Task statement:
Please repeat, exactly and without pictures, the lines of the entries below that run from the one containing "Select the 开始/停止录制 hotkey entry" through the one containing "Task: Open Báo cáo in the sidebar".

═══

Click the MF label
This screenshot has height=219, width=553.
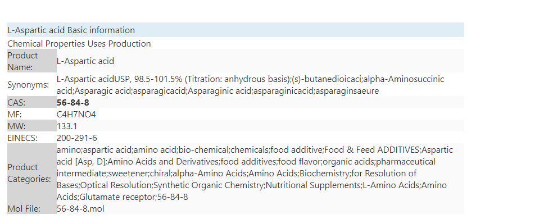pos(15,114)
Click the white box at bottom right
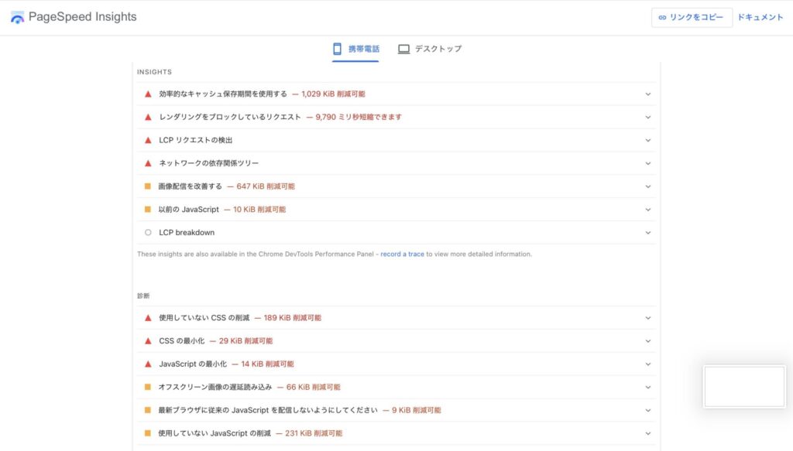This screenshot has height=451, width=793. point(743,386)
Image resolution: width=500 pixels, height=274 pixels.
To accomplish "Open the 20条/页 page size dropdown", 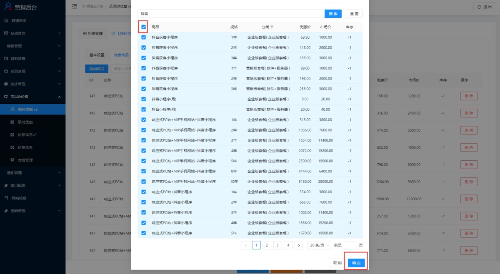I will click(320, 245).
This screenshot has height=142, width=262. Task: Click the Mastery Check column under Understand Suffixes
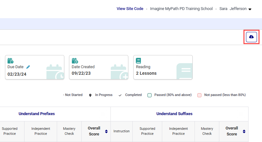point(207,131)
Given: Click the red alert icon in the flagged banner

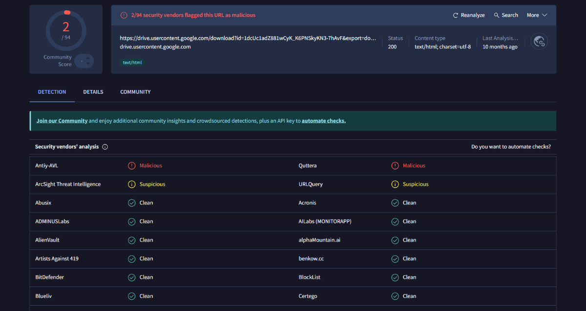Looking at the screenshot, I should (x=124, y=15).
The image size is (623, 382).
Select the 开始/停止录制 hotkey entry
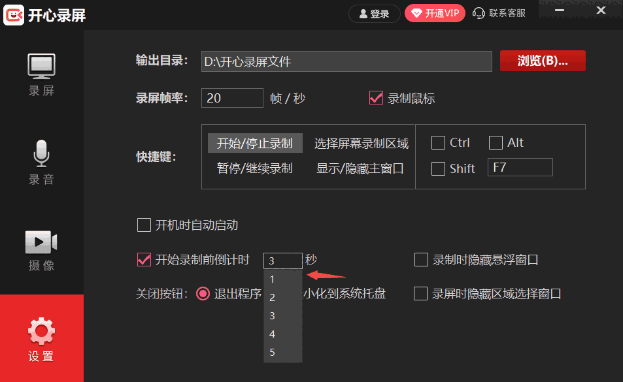tap(254, 142)
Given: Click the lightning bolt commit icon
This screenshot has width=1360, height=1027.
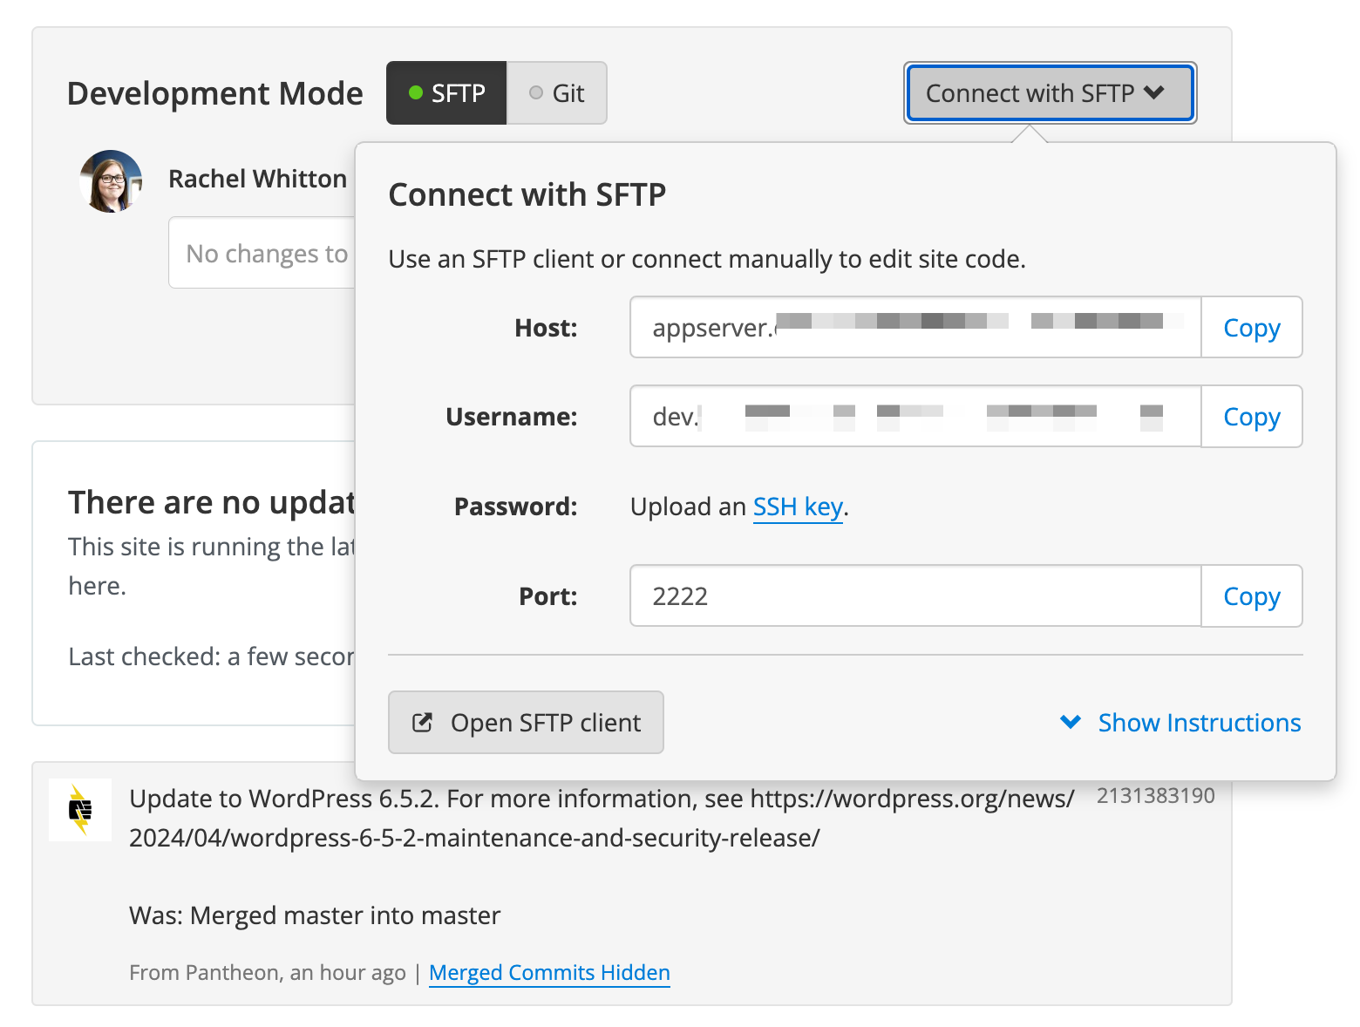Looking at the screenshot, I should coord(79,810).
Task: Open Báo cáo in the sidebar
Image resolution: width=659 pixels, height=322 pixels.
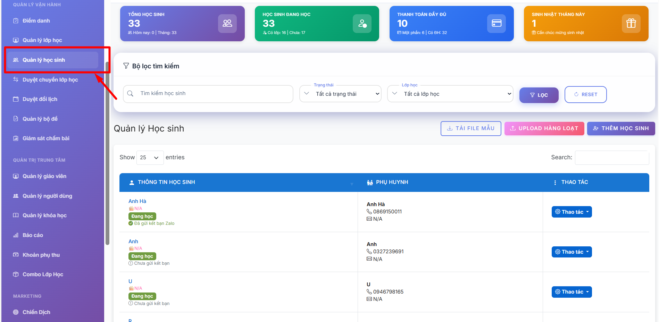Action: pos(33,235)
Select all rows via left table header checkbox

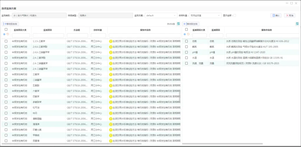[6, 29]
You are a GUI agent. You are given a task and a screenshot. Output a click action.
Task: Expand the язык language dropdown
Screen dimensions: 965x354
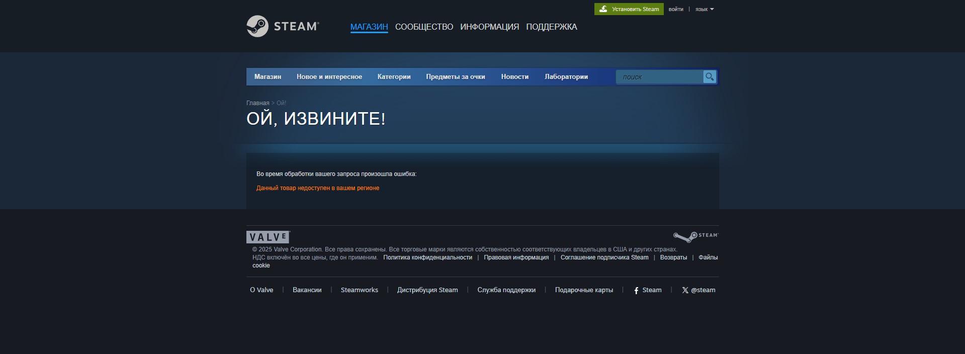tap(704, 9)
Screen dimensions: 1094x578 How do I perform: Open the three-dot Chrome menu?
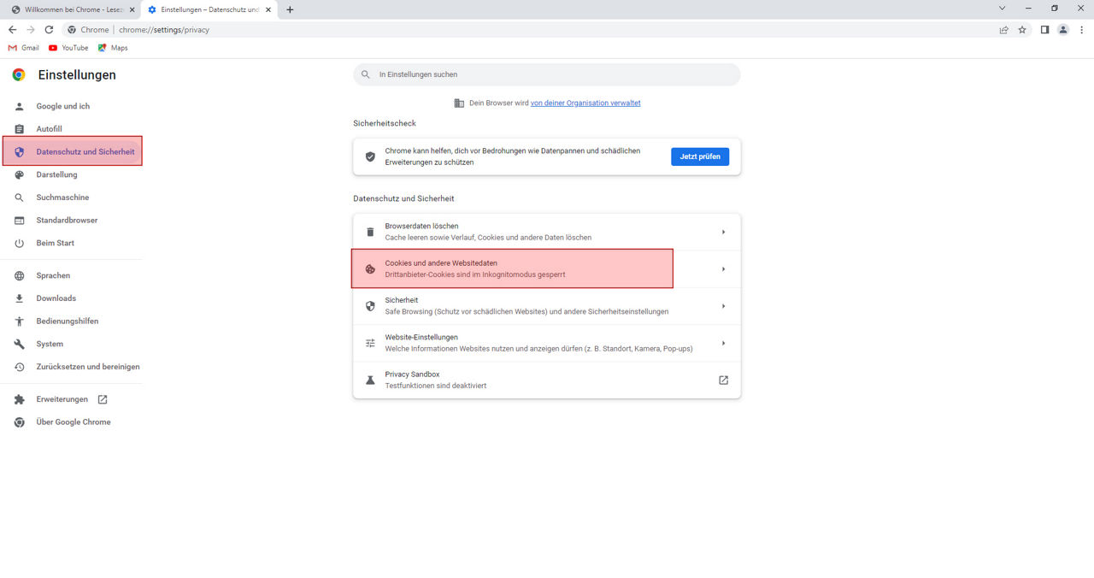tap(1081, 29)
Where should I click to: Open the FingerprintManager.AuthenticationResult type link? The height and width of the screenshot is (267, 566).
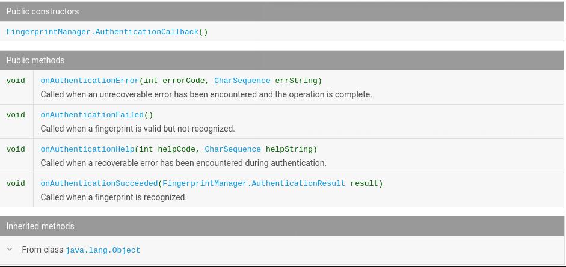pyautogui.click(x=253, y=183)
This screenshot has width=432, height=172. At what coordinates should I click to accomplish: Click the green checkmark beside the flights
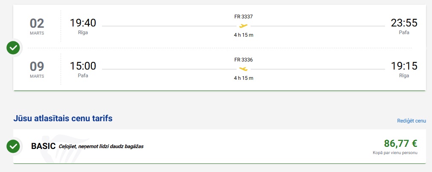(x=14, y=47)
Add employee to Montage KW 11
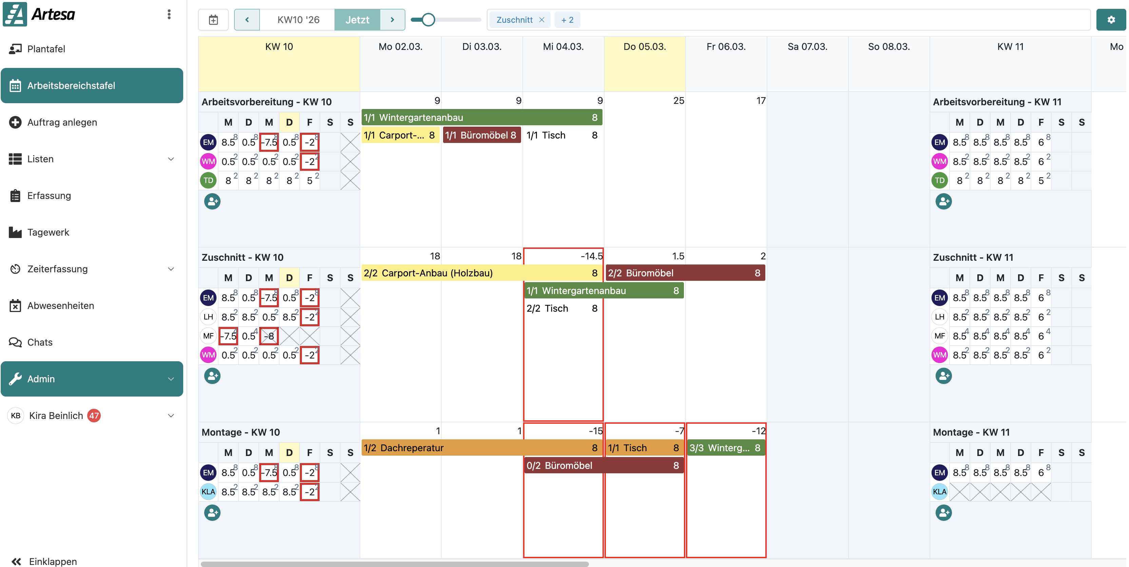 click(x=943, y=512)
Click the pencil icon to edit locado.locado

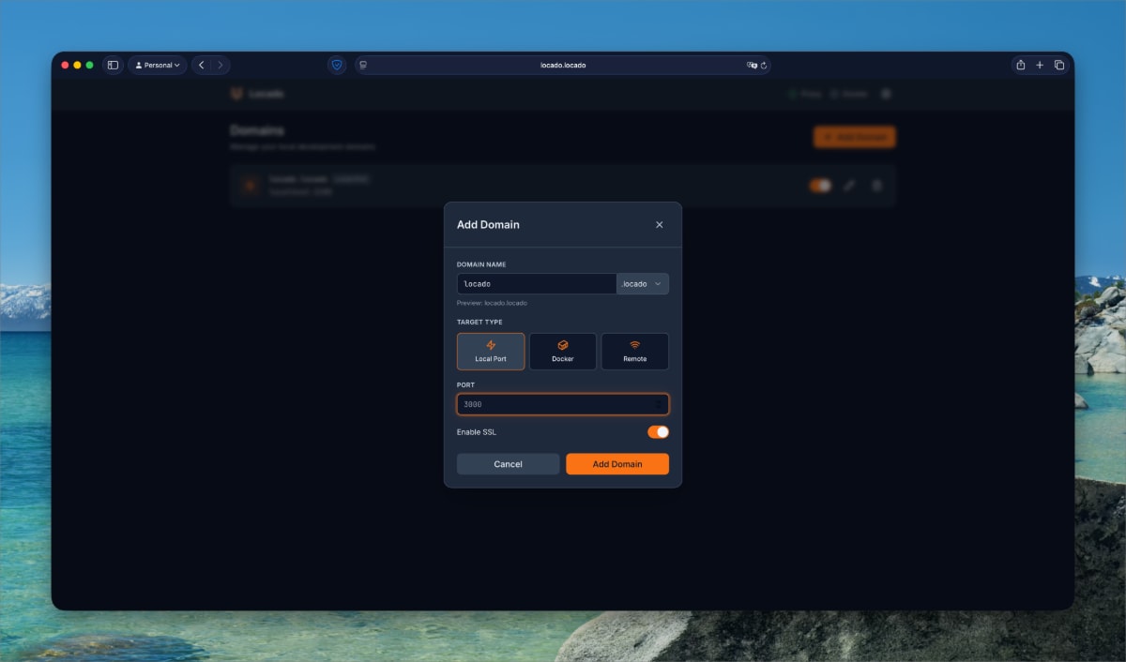849,185
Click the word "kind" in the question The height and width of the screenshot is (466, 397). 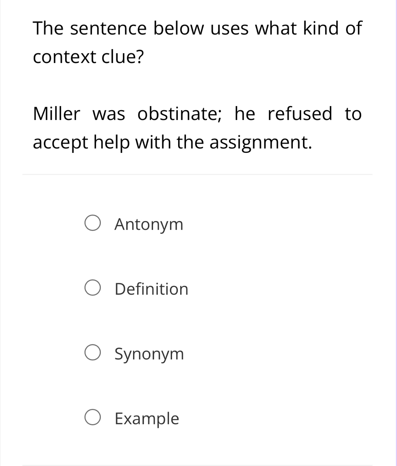click(318, 28)
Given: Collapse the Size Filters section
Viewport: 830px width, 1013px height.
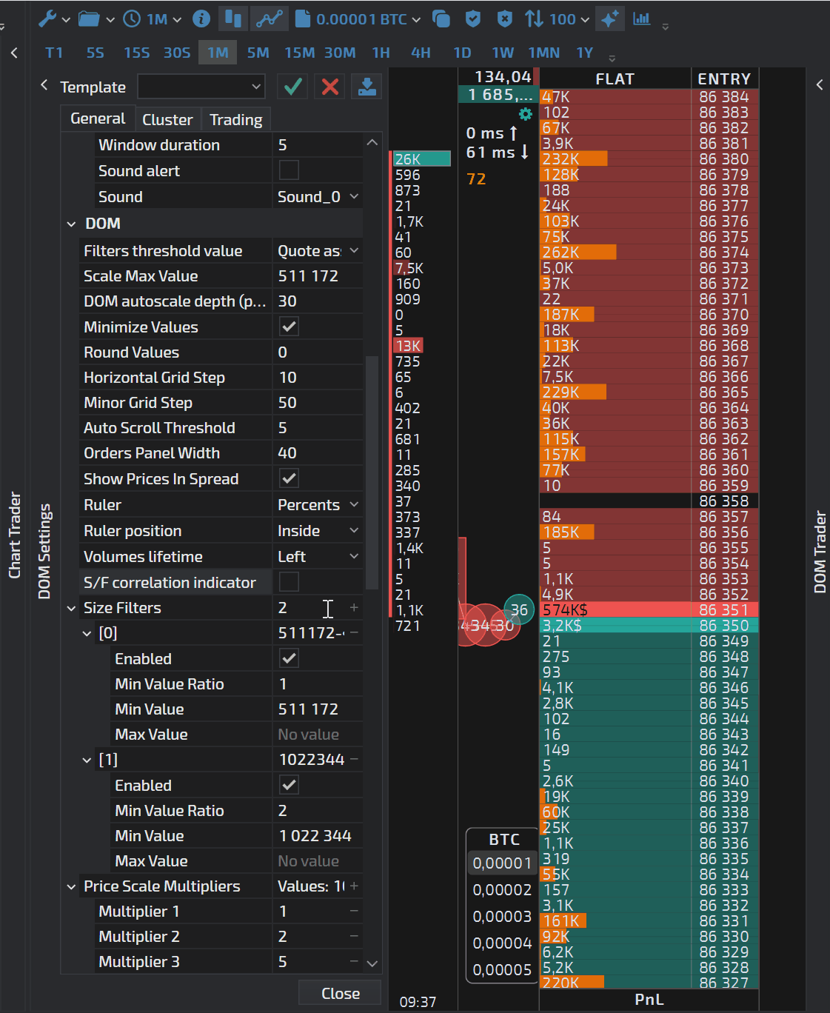Looking at the screenshot, I should click(72, 608).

═══

Written answer:
Select the 开始/停止录制 hotkey entry
tap(254, 142)
Given: Click the lightning bolt commit icon
This screenshot has width=1360, height=1027.
Looking at the screenshot, I should coord(79,810).
Task: Open Báo cáo in the sidebar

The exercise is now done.